Creo que no era yo; solo mis ojos eran míos. Solo con ellos me di cuenta de que volvía a levantarme. Aún me da tristeza a donde me llevo el corazón. Exactamente no sé que pedí, pero por como mi alma quería salir de mi cuerpo y pegarse al de mamá seguramente fue un abrazo. Qué ansiedad provoca la vacilación, y después aún más, el rechazo. Vi como mis brazos se extendieron para intentar forzar su cariño. No llegaron a tocarla porque su puerta la cerró. Me quejé; lo sentí en mi mandíbula, había un cosquilleo constante y doloroso y me temblaron los labios. Ahora había usado mi voz dos veces, y esta vez no solo no importó… fue ignorada. Algo se agrietó. Fue como una presa que con una ráfaga demasiado fuerte se derrumbó. Entonces llegó el frío. No puedo explicar como esto duró tanto tiempo; no sé como había tanta energía en mí como para haberme movido tanto.
Estaba temblando y me castañeaban los dientes como si estuviera hundida en la más fría de las aguas. ¿Por qué agua? Porque mis dedos de las manos se habían congelado. Lo sentía; se estaban apagando. Todo de mí lo hacía por partes, como metafóricamente. ¿Ahora no sentía los brazos porque habían sido rechazados? Pensarlo así dolió más.

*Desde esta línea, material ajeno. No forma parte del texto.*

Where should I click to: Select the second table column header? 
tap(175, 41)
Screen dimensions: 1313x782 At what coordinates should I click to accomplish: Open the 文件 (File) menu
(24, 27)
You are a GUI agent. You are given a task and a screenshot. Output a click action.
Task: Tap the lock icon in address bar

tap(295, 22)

Mi cara estaba pegajosa. No me había dado cuenta de lo roja que estaba mi nariz, de los surcos que había dejado la tristeza en mi rostro. De nuevo llegué a mi cama y esta vez no sentí nada más que frío. Al sentir la solidez del mueble debajo de mí me permití temblar. Yo no lo quería, por supuesto; temblar fue lo más doloroso que me pudo haber pasado. Tiritaba y gemía. Era como recibir descargas: había unas muy fuertes y otras más bajas. Esas dolían más; venían desde el centro de mi corazón y corrían muy lentamente en varios direcciones para detenerse ahí y hacerme perder la cordura. Iban a mi esternón, a mi garganta, pero lo peor: a mis dedos. No lo soportaba.

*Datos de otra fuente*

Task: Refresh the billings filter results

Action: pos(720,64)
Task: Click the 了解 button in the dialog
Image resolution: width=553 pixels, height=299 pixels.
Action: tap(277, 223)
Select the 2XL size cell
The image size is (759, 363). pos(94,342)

Hubo una tercera vez. Ya lo había intentado todo: llevaba encima cuatro cobijas y el frío no se iba, estaba mermado en mí. Le pedí a papá que me abrazará; esta vez si escuché mi súplica salir de mis labios. Él estaba sentado cerca, pero su presencia no fue la estabilidad que mi alma anhelaba. Estaba, pero al mismo tiempo no. Años más tarde me diría que tenía sus problemas y que no supo como socorrerme, pero que ahora podría abrazarme cuando yo quisiera, que lo sentía mucho. Yo lo escucharía y sentiría mis ojos escocer y me tragaría el recuerdo, porque nada justificaba que se haya ido de mi cuarto porque lo incomodé con mi sufrimiento. Me dejó llorando y temblando y, años después me enteraría, me dejó muriendo. Sí, había enfermado. Fue de repente, y esa había sido la primera señal de la degeneración de mi corazón atrofiado.